# The protective effect of Edaravone against acute renocardiac syndrome in a kidney ischemia-reperfusion model

**Authors:** Yasin Bagheri, Mahshid Dehghan, Seyyedeh Mina Hejazian, Mohammadreza Ardalan, Sepideh Zununi Vahed, Bahram Niknafs

PMC · DOI: 10.34172/jcvtr.33077 · 2024-12-23

## TL;DR

This study shows that Edaravone can protect the heart from kidney injury-induced damage in rats by boosting antioxidant activity.

## Contribution

The novel finding is Edaravone's protective effect on cardiac tissues in a kidney ischemia-reperfusion model through enhanced antioxidant enzymes.

## Key findings

- Edaravone significantly increased glutathione peroxidase, catalase, and superoxide dismutase activity in cardiac tissues.
- The drug also elevated glutathione and total antioxidant capacity in the heart compared to the ischemia-reperfusion group.
- Edaravone showed a safe profile with increased antioxidant capacity in the heart even without kidney injury.

## Abstract

Acute kidney injury (AKI) is a common clinical occurrence causing high mortality and morbidity. In acute renocardiac syndrome, AKI leads to acute cardiac injury or/and dysfunction. This study aimed to investigate the antioxidative effects of Edaravone on cardiac tissues following the induction of renal ischemia-reperfusion injury (IRI) in rats.

Twenty-four male Wistar rats were randomly divided into four groups: IR+Edaravone, Edaravone, IR, and Sham groups (six rats per group). Non-traumatic clamps were used to stop the artery and vein blood flow of the left kidney in rats of the IR groups for 45 minutes. Thirty minutes before ischemia induction, Edaravone (3 mg/kg) was injected intraperitoneally in the IR+Edaravone group. Cardiac samples were subjected to biochemical analyses.
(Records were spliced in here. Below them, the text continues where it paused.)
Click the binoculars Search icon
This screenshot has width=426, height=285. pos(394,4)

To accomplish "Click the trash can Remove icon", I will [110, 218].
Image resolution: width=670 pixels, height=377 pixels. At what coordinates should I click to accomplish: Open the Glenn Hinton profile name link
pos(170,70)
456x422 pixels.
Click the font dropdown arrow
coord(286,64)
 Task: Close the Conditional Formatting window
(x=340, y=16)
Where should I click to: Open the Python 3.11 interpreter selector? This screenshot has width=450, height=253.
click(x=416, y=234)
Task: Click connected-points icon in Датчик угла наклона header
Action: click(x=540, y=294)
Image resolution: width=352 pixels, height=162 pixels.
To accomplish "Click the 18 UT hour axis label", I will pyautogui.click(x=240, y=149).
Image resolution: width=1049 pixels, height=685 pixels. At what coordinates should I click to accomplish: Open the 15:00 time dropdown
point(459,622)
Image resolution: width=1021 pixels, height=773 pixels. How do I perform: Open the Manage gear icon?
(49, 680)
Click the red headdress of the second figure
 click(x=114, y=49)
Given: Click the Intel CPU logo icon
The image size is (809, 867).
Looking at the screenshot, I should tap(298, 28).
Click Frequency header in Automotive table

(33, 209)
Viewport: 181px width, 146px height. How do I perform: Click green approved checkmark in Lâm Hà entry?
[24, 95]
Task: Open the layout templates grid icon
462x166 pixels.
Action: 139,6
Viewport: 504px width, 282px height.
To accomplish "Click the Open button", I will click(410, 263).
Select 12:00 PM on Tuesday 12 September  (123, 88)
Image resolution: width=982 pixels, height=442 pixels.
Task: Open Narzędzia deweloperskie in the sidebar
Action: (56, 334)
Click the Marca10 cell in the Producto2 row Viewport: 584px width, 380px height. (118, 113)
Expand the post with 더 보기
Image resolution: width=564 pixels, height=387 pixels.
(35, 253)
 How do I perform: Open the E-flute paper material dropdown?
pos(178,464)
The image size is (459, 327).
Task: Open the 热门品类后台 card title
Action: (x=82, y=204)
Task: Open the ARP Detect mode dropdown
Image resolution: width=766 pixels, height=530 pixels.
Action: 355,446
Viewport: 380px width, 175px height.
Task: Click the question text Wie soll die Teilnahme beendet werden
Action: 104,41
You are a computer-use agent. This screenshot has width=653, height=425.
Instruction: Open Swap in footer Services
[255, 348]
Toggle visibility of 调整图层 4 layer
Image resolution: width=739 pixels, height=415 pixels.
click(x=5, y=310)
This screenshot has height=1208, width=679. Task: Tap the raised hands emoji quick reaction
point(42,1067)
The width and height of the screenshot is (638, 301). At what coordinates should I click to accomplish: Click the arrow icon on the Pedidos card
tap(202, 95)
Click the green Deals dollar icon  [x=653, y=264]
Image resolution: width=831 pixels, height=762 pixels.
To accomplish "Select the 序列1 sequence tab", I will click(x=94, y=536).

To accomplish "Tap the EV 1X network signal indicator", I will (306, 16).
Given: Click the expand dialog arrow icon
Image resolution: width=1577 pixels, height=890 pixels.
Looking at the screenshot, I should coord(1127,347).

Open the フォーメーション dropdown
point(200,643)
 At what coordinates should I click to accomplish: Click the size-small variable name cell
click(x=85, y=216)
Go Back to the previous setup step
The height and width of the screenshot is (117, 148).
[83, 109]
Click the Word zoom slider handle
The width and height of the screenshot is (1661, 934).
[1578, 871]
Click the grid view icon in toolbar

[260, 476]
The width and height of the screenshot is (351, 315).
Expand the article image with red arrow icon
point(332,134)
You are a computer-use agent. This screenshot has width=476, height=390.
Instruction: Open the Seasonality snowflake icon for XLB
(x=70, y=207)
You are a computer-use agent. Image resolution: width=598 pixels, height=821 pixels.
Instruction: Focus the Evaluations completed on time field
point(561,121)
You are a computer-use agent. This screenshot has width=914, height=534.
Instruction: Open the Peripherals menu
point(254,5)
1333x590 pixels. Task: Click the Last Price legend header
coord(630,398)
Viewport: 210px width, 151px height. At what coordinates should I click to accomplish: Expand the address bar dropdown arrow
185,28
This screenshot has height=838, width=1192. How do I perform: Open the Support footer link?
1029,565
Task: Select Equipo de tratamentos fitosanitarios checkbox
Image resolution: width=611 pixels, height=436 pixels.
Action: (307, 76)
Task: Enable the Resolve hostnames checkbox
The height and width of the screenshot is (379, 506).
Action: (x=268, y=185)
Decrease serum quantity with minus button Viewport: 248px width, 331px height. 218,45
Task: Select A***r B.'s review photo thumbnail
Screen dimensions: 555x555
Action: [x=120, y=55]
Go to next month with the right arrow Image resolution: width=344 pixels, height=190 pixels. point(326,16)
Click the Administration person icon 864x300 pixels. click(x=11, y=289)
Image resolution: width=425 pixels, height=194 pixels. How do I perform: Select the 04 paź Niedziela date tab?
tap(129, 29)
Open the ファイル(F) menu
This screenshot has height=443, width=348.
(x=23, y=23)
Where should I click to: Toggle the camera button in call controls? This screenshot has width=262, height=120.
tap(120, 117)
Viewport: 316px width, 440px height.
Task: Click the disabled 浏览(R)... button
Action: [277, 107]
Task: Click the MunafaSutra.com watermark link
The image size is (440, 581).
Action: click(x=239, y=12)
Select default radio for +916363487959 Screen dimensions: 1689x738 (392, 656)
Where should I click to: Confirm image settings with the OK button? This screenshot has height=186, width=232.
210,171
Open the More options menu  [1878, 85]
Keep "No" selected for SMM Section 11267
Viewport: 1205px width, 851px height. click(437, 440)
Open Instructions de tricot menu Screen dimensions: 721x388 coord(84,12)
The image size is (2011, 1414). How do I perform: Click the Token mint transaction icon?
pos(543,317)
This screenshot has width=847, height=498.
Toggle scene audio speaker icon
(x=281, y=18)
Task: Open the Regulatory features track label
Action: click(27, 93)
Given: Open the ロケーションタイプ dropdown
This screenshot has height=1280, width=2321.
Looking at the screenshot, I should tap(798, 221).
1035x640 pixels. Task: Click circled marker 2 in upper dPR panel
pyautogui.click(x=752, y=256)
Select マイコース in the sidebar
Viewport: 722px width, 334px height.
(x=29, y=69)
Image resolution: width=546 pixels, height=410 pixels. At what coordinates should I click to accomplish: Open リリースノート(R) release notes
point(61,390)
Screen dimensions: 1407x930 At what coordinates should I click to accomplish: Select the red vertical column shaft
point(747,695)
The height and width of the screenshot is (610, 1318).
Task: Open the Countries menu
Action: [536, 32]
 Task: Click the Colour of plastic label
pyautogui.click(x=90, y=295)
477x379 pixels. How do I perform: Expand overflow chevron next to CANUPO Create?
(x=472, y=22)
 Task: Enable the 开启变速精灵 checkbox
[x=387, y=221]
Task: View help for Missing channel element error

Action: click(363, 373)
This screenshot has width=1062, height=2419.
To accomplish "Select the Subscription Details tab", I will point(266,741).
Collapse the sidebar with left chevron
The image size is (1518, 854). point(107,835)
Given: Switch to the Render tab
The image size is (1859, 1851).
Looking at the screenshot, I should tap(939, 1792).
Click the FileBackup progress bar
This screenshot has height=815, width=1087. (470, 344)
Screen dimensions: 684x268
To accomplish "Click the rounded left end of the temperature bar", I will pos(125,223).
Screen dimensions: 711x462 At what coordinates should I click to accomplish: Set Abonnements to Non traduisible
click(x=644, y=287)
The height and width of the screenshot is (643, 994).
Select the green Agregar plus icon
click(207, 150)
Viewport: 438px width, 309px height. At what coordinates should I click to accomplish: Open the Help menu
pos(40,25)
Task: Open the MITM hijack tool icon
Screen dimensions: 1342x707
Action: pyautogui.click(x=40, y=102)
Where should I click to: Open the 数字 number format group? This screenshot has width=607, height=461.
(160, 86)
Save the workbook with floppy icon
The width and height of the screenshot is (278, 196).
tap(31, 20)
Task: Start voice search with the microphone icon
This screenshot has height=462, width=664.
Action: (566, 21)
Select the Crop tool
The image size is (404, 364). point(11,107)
The Results showed a significant increase in the enzymatic activity of glutathione peroxidase (P=0.01), catalase (P=0.03), and superoxide dismutase (P=0.02), and the levels of glutathione (P=0.012), and total antioxidant capacity (P<0.001) in the IR+Edaravone group in comparison to the IR group. Moreover, the total antioxidant capacity of the heart was increased in the Edaravone group compared to the control and IR groups (P<0.001), indicating the safety of the drug.

The results can reveal important insights into the protective effects of Edaravone against acute renocardiac syndrome.

## Linked entities

- **Chemicals:** Edaravone (PubChem CID 4021)
- **Diseases:** acute kidney injury (MONDO:0002492)

## Full-text entities

- **Genes:** Cat (catalase) [NCBI Gene 24248] {aka CS1, Cas1, Cat01, Catl, Cs-1}
- **Diseases:** AKI (MESH:D058186), ischemia (MESH:D007511), cardiac injury (MESH:D006331), kidney ischemia (MESH:D007674), renocardiac syndrome (MESH:D059347), IRI (MESH:D015427)
- **Chemicals:** Edaravone (MESH:D000077553), glutathione (MESH:D005978)
- **Species:** Rattus norvegicus (brown rat, species) [taxon 10116]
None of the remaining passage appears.